Azerbaijan's Supreme Court on 22 September sentenced Tengiz Suleimanov to 12 years' imprisonment for espionage, Interfax and AFP reported. Suleimanov was arrested earlier this year while attempting to pass classified military information to the Iranian intelligence service. He was also convicted of theft of state property from the military unit in which he served.


Georgian Defense Minister Vardiko Nadibaidze told journalists in Tbilisi on 22 September that Georgian, NATO, and U.S officials are discussing the possibility of military exercises in southeastern Georgia, possibly under the aegis of NATO's Partnership for Peace program, Interfax reported. At the same time, Nadibaidze, who is widely regarded by the Georgian opposition as Moscow's stalking horse, affirmed that "Russia was and remains Georgia's major partner in military cooperation," according to ITAR-TASS. Meanwhile, the Georgian parliament has enacted legislation whereby Georgians eligible for military service who live outside Georgia may pay 2500 lari [$1,900] to avoid the draft. The law also provides for deferment of induction for students under the age of 24 and for village doctors and teachers, "Nezavisimaya gazeta" reported on 20 September.

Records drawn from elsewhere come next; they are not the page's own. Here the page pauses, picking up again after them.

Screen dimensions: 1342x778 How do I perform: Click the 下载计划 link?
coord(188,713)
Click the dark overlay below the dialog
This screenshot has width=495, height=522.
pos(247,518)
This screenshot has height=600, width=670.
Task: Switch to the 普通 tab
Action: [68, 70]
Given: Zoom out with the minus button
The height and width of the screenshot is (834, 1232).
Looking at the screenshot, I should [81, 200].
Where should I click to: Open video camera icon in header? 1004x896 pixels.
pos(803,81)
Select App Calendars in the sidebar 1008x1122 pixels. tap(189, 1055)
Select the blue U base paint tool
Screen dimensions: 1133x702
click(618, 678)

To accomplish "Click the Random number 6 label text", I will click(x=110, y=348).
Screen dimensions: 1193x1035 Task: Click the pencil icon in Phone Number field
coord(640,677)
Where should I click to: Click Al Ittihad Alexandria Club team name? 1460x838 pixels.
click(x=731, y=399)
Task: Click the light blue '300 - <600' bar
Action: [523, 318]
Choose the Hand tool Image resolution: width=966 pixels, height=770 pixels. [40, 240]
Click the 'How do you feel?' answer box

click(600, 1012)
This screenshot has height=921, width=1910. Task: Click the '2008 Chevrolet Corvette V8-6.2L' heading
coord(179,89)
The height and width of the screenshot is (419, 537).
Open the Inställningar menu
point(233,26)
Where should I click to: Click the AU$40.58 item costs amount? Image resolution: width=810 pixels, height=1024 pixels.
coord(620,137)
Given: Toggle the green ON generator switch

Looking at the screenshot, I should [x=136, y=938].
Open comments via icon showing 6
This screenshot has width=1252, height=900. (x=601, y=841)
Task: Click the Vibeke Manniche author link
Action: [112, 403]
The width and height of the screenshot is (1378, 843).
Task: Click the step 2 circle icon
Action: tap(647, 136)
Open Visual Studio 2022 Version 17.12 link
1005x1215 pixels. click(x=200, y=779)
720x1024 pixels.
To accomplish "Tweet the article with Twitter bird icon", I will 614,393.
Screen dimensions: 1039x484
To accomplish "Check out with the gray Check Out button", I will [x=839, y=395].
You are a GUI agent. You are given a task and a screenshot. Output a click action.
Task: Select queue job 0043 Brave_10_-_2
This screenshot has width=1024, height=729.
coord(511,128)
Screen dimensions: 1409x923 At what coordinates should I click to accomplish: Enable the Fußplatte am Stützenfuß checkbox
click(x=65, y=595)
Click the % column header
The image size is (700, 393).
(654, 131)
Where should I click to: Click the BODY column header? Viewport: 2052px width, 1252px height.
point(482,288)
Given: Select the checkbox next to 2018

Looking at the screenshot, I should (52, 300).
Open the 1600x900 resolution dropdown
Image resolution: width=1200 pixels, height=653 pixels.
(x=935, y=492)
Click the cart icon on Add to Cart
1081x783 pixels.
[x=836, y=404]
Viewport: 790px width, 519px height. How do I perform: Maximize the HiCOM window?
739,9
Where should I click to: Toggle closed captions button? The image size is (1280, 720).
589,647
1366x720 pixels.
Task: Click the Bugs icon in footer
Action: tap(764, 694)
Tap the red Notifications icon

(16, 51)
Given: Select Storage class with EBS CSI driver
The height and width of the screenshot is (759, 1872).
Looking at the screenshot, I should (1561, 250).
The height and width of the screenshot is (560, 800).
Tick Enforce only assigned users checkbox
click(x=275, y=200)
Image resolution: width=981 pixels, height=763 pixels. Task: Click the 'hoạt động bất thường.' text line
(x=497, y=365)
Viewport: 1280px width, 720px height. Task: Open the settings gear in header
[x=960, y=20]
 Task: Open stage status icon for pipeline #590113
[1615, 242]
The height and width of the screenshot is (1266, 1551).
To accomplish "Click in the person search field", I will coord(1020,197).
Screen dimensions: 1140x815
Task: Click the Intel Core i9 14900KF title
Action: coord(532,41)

The Uzbek Foreign Ministry released a statement on 22 September calling problems in Afghanistan "an internal affair" of that country, ITAR-TASS reported. The statement also said the Uzbek government made the correct decision in closing the bridge that connects the Uzbek city of Termez to the Afghan town of Khairaton, which is currently under siege by or in the hands of the Taliban religious movement. The Uzbek Foreign Ministry also called for an international contact group to be created that included representatives of the sides involved in the conflict, neighboring states, the U.S., and Russia. Uzbekistan also advocates negotiations aimed at forming a coalition government. It proposes such discussions be held under the aegis of the UN, with the participation of the Organization of the Islamic Conference.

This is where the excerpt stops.